The conditions are crucial!

Critical Insight: Continuity is Crucial

Without continuity, the guarantee disappears.

Why Continuity Matters

If $f$ is not continuous, it can “jump” over the fixed point without ever hitting it.

Counterexample:

$f(x) = x + 0.5$ for $x < 0.5$ $f(x) = x - 0.5$ for $x \geq 0.5$ This function has no fixed point because of the discontinuity at $x = 0.5$.

Visual Explanation

Continuous function: must cross $y = x$.
Discontinuous: can jump over the line.

Extension: Brouwer Fixed Point Theorem

From 1D to 2D: A profound generalization.

The 2D Version

The Setup: Consider a closed disk (or any convex, compact set) in 2D. Let $f$ be a continuous function that maps the disk into itself.
The Theorem: Brouwer’s Theorem states: $\exists p \text{ such that } f(p) = p$ At least one fixed point must exist!

Significance: This extends to any finite dimension! It’s one of the most important theorems in topology.

Visualization: 2D Visualization: The Disk Transformation

Any continuous transformation of a disk into itself has a fixed point.

The Crumpled Map Analogy (2D)

Imagine taking a circular disk, crumpling it, stretching it, twisting it, and placing it back on top of itself.

The Question: Is there a point that remains in exactly the same position? Answer: YES! Brouwer guarantees it.

Visual Intuition

No matter how you transform the disk, at least one point must stay fixed.

Philosophy: The Beautiful Intuition

The Elegant Insight

“You cannot ‘move everything’ without leaving at least one point unchanged.”

Counterintuitive: It seems like you should be able to move everything, but mathematics says otherwise.
Universal: This applies to ANY continuous transformation, no matter how complex.
Profound: This simple idea has applications across mathematics, economics, and physics.

Application: Fixed Point Iteration

A practical numerical method for solving equations.

The Iteration Method

THE RECURRENCE $x_{n+1} = f(x_n)$

How it works: Start with an initial guess $x_0$, then repeatedly apply $f$. If the sequence converges, it converges to a fixed point!
Visual: The “staircase” or “cobweb” diagram shows how iteration converges to the fixed point where $y = f(x)$ intersects $y = x$.

This turns equation-solving into simple iteration!

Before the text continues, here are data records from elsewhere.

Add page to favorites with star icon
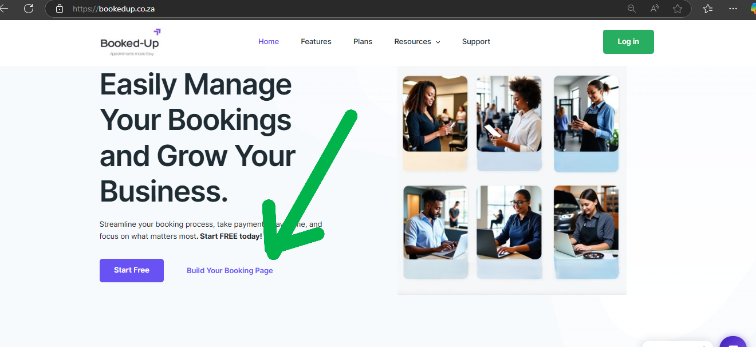Viewport: 756px width, 347px height. click(678, 9)
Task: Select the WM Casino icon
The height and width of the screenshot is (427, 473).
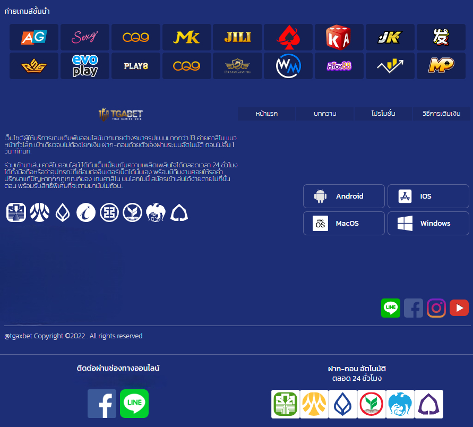Action: click(x=288, y=65)
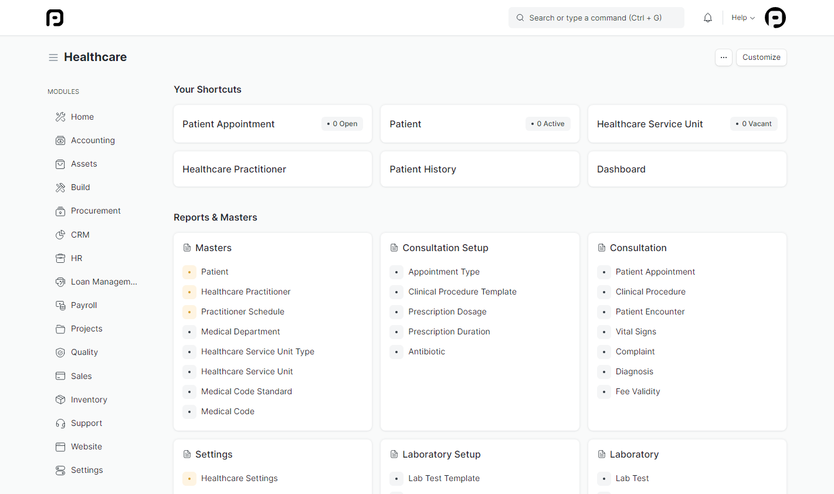Open the Prescription Dosage link

click(447, 312)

Worked Example: Solving $x = \cos(x)$

Using iteration to find the fixed point.

The Iteration Process

Initial Value: $x_0 = 0.5$
Iteration Formula: $x_{n+1} = \cos(x_n)$
First few iterations:
- $x_1 = \cos(0.5) \approx 0.8776$
- $x_2 = \cos(0.8776) \approx 0.6390$
- $x_3 = \cos(0.6390) \approx 0.8027$
- $x_4 = \cos(0.8027) \approx 0.6948$

Convergence Visualization

Converges to $x \approx 0.7391$ This is the unique fixed point of $\cos(x)$!

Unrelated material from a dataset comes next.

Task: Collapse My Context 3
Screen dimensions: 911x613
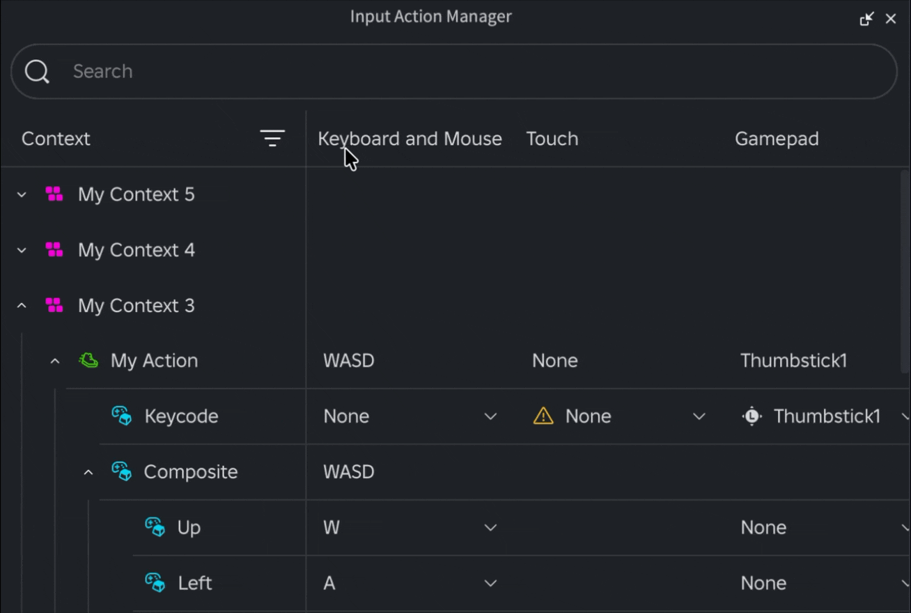Action: pyautogui.click(x=22, y=305)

Theory: Why Iteration Works

Convergence Conditions

When It Works: Iteration converges to a fixed point under certain conditions: $\vert f’(x)\vert < 1$ near the fixed point
The Intuition: If the function is “flat enough” near the fixed point, each iteration gets closer:
- Small derivative = small steps
- Sequence approaches fixed point

Practical Value: Fixed point iteration provides a simple, robust numerical method for solving equations that might be difficult to solve algebraically.

Profound Application: Game Theory & Nash Equilibrium

Where fixed point theorems changed economics forever.

The Nash Equilibrium

Definition: A set of strategies where no player can benefit by changing their strategy unilaterally.
John Nash’s Proof (1950): Nash used Brouwer’s Fixed Point Theorem to prove that every finite game has at least one equilibrium!
Nobel Prize in Economics (1994)
Example: Prisoner’s Dilemma — both players confessing is the Nash Equilibrium, even though both would be better off cooperating.

Fixed point theorems provide the mathematical foundation for modern game theory!

Summary: Final Summary

Key Takeaways

Core Idea: Continuity $\Rightarrow$ Existence A continuous function mapping $[0,1]$ into itself must have a fixed point.
The Strategy: Transform problem $\rightarrow$ Apply IVT Rewrite $f(x) = x$ as $g(x) = f(x) - x = 0$, then use the Intermediate Value Theorem.
Generalization: Brouwer’s Theorem Extends to any dimension: Any continuous transformation of a disk into itself has a fixed point.
Applications: Wide-ranging impact From numerical methods (fixed point iteration) to economics (Nash Equilibrium).

In a changing world, something always stays the same.